# [DATA FOR ANALYSIS]
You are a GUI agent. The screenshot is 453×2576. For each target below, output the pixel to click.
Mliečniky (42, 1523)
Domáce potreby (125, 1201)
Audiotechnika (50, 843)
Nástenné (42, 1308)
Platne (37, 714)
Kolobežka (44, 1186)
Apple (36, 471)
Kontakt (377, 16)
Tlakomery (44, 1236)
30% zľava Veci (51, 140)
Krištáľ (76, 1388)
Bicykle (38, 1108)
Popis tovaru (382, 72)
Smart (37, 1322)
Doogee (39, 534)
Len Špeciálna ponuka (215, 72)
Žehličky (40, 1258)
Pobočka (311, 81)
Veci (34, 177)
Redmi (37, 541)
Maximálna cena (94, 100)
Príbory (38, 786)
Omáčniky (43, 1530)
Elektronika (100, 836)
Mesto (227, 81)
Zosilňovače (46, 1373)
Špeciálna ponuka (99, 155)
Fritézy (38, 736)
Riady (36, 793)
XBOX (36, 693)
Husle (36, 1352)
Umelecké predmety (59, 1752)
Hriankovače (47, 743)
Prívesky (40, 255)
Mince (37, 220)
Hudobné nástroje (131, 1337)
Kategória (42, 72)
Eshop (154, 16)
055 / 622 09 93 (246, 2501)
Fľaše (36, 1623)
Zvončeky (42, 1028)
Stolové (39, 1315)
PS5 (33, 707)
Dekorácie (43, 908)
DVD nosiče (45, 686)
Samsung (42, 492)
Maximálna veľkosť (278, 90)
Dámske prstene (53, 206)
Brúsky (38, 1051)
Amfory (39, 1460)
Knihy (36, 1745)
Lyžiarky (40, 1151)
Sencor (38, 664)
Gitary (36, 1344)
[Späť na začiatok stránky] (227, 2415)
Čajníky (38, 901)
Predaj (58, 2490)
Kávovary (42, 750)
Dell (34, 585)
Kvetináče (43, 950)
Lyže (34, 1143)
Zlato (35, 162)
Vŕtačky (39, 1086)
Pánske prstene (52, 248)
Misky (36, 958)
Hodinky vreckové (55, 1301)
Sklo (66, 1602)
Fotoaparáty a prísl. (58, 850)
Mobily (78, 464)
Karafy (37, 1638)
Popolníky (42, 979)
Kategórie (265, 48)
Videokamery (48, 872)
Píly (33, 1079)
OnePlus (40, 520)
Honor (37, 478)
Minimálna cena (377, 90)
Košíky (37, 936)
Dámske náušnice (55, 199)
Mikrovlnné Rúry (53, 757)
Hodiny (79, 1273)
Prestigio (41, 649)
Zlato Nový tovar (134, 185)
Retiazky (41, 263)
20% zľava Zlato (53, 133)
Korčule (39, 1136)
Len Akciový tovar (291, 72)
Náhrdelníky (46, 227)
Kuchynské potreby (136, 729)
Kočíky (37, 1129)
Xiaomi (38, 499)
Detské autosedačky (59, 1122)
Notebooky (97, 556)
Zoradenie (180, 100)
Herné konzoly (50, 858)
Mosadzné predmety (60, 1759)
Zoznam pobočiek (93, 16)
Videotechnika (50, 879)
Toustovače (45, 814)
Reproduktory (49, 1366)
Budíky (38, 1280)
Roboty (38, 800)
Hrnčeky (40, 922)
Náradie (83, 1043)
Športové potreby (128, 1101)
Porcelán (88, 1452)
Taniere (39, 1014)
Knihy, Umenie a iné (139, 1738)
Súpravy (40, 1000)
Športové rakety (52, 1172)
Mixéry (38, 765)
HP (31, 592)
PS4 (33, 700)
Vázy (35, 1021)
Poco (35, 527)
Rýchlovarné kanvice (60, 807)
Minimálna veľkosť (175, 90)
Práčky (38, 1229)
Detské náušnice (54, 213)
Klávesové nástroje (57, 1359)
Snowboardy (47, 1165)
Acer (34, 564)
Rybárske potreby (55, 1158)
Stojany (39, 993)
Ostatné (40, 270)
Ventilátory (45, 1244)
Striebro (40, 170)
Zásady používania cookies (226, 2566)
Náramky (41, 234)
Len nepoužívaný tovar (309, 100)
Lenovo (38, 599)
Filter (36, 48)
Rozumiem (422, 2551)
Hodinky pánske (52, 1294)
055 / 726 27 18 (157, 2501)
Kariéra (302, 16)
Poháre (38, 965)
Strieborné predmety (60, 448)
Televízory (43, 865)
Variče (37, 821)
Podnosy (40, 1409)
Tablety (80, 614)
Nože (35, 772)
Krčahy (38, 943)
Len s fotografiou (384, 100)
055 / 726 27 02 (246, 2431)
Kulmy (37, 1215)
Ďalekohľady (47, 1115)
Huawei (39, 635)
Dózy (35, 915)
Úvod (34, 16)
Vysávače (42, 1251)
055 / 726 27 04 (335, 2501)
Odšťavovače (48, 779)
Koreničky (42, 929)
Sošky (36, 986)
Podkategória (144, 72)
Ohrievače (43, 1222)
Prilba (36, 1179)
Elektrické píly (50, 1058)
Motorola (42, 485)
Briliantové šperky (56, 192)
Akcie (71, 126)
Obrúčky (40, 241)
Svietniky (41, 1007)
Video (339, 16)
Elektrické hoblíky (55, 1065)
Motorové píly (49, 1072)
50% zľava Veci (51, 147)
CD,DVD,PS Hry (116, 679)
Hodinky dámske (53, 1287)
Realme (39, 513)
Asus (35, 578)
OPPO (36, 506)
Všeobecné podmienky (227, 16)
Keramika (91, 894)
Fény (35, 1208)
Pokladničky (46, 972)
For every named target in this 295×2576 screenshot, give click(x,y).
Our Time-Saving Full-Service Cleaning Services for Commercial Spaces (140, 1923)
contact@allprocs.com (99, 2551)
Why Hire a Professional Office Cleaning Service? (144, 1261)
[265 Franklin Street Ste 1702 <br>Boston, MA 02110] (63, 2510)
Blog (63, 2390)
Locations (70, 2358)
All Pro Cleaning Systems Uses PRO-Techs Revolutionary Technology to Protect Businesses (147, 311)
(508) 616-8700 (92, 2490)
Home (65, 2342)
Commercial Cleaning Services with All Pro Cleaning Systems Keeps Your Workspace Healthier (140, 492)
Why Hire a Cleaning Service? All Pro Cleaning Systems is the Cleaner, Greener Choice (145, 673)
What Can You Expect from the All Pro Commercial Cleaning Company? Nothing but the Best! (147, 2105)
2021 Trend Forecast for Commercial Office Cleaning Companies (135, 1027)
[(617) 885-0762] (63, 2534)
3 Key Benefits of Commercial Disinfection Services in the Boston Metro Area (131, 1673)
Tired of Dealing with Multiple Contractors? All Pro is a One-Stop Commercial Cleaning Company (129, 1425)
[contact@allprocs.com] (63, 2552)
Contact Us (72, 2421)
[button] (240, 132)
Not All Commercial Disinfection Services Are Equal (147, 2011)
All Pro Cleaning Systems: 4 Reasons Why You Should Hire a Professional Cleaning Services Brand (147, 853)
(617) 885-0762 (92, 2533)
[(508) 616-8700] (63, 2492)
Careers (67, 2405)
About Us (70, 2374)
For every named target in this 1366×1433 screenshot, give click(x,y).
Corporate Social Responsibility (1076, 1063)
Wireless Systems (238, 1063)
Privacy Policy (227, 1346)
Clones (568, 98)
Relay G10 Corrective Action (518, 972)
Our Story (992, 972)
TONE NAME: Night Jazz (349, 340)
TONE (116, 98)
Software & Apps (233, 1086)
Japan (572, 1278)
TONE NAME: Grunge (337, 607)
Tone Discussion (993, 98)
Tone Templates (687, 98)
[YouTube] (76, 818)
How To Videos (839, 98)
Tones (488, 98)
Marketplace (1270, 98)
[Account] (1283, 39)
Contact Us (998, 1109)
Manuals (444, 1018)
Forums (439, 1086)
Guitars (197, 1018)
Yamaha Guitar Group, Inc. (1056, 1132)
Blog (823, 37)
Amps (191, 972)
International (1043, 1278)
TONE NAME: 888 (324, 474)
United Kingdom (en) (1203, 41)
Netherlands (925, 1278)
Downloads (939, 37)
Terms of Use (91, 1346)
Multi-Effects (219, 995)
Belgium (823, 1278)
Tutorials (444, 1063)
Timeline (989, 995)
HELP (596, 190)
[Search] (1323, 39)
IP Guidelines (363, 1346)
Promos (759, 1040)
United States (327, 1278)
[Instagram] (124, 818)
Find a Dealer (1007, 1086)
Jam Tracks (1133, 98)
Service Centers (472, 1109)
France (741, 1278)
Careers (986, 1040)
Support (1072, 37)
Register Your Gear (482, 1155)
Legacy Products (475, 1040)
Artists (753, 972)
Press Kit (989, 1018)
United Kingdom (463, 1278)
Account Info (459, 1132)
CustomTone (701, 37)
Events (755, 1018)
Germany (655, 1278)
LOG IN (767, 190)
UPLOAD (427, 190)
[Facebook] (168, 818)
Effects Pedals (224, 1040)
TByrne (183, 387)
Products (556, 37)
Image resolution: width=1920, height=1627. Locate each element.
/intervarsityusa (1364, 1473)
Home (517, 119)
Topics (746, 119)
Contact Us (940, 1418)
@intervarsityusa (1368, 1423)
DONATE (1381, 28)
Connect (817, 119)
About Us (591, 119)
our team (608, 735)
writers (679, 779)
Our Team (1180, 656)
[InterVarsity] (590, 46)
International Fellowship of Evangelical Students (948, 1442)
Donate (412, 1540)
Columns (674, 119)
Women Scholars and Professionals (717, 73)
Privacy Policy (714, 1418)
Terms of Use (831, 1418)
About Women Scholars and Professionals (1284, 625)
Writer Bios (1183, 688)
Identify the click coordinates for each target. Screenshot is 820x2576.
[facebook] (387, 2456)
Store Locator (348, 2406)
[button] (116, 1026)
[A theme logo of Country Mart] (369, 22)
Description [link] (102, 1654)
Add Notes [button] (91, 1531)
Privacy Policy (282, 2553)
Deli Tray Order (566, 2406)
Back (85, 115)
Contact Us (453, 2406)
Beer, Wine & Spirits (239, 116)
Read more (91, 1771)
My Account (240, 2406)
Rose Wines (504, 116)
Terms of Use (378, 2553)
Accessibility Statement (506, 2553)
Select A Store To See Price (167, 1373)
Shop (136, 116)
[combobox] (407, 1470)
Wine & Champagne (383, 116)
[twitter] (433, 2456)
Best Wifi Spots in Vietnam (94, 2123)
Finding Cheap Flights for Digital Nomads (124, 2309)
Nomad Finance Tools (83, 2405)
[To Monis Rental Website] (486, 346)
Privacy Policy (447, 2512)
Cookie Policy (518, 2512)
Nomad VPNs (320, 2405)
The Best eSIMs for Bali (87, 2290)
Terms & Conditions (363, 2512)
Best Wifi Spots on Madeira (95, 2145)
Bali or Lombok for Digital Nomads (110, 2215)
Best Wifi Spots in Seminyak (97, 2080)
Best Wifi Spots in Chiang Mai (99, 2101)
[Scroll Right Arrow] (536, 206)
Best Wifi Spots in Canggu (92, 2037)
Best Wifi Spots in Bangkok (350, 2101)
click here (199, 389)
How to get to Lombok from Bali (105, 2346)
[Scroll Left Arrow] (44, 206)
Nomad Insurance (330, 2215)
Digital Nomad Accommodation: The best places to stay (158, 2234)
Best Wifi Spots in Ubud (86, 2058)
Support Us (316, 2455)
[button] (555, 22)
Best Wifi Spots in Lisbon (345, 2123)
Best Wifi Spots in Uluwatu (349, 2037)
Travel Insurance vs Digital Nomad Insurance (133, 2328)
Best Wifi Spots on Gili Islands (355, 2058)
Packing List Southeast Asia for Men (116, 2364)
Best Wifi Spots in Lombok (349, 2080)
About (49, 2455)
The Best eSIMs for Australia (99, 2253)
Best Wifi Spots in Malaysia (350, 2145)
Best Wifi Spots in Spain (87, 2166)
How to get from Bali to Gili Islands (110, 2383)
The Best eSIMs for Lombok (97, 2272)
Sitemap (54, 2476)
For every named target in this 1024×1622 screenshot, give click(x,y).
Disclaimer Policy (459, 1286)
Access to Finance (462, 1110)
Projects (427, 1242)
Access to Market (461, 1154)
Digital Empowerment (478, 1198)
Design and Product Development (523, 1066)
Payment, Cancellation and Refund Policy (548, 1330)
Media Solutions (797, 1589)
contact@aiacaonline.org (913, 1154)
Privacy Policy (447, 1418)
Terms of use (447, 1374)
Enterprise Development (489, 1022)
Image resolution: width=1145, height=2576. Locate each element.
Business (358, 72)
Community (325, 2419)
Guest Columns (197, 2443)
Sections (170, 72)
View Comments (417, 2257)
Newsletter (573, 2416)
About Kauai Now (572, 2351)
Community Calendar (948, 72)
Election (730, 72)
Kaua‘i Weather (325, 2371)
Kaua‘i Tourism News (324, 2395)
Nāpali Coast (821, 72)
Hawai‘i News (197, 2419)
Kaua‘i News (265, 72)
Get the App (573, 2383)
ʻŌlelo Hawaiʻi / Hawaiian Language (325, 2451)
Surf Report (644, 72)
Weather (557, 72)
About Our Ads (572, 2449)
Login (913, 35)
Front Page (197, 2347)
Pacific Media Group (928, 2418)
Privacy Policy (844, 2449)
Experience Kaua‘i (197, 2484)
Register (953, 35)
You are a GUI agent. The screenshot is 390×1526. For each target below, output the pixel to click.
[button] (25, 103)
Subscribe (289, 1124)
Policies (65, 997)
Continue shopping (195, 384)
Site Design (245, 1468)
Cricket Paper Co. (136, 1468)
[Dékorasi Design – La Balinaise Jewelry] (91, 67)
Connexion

# [THE PROBLEM]
If a line of the entries holds the word "this", copy it out.

# [RESPONSE BOX]
For every named target in this 295×2576 screenshot, give click(x,y).
For every named target in this 1366×1433 screenshot, give click(x,y).
For every named target in this 1024×1622 screenshot, give click(x,y).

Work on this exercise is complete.